April showers have been giving us a good soaking these last few days of the month — hopefully we will see no flooding along area waterways as a result. The waters of Davenport’s Duck Creek often jumped their banks in the past, and thanks to Karolyn Hall Luther, we have evidence of an instance in the late 1940s-early 1950s. Sometime during this period, Karolyn (and her husband Roy) photographed a summertime flood at her residence, the Davenport Motor Court trailer park at 3202 Harrison Street (close to the Creek). She saved her black and white snapshots in a scrapbook, the pages of which her family has kindly donated to the Richardson-Sloane Special Collections Center. We’ve recently digitized and uploaded the images in the Karolyn Hall Luther Photograph Collection (#2023-11) to the Upper Mississippi Valley Digital Image Archive (UMVDIA). A selection of these flood photographs is here:
We’ve identified some of the residents of the trailer court from the handwritten names on the images, but please let us know if you have any more information about these families or the location!

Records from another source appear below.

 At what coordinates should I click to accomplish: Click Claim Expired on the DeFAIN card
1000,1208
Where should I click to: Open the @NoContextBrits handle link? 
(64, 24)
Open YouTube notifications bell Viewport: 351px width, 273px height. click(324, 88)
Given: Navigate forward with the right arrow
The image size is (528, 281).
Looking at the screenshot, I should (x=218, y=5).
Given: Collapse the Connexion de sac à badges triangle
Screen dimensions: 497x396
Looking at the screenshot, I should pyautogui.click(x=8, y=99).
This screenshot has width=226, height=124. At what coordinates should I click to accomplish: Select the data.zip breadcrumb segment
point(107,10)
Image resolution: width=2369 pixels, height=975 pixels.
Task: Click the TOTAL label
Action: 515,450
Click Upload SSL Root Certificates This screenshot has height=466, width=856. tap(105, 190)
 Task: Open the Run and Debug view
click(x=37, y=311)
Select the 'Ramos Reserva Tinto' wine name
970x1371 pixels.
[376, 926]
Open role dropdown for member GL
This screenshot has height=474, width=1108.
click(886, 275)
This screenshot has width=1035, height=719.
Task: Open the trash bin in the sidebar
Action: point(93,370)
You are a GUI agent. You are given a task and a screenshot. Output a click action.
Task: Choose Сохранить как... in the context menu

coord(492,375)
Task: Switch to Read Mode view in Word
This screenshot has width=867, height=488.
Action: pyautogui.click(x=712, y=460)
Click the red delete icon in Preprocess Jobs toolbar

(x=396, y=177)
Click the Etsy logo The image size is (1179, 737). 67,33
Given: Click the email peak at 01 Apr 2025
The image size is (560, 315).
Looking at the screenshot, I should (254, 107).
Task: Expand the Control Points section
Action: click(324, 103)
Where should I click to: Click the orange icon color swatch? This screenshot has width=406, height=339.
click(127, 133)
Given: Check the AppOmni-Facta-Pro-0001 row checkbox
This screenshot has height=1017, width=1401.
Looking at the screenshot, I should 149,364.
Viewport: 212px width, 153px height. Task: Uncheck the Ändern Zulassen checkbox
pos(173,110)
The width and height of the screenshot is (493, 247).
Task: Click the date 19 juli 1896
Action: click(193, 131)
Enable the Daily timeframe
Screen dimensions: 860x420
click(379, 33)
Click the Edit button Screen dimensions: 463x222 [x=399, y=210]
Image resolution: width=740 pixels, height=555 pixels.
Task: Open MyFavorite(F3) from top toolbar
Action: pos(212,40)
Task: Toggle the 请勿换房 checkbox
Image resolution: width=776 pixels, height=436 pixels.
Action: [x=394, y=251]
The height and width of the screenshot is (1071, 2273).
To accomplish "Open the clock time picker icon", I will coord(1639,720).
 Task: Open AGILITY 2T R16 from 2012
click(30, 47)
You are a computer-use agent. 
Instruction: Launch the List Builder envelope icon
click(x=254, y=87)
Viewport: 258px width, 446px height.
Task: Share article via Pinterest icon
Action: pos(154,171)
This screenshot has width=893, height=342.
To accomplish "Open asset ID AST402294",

Karolyn’s scrapbook includes additional photographs of the trailer court in dryer times, the Davenport waterfront, other scenes in the city, and members of her family inside the Conservatory at Vander Veer Park. As she worked as a nurse at the Annie Wittenmyer/Iowa Soldiers’ Orphans’ Home in the early ’40s, there are also some photographs of the staff and children there.
We hope you enjoy this glimpse into the life of a Davenport couple in the 1940s!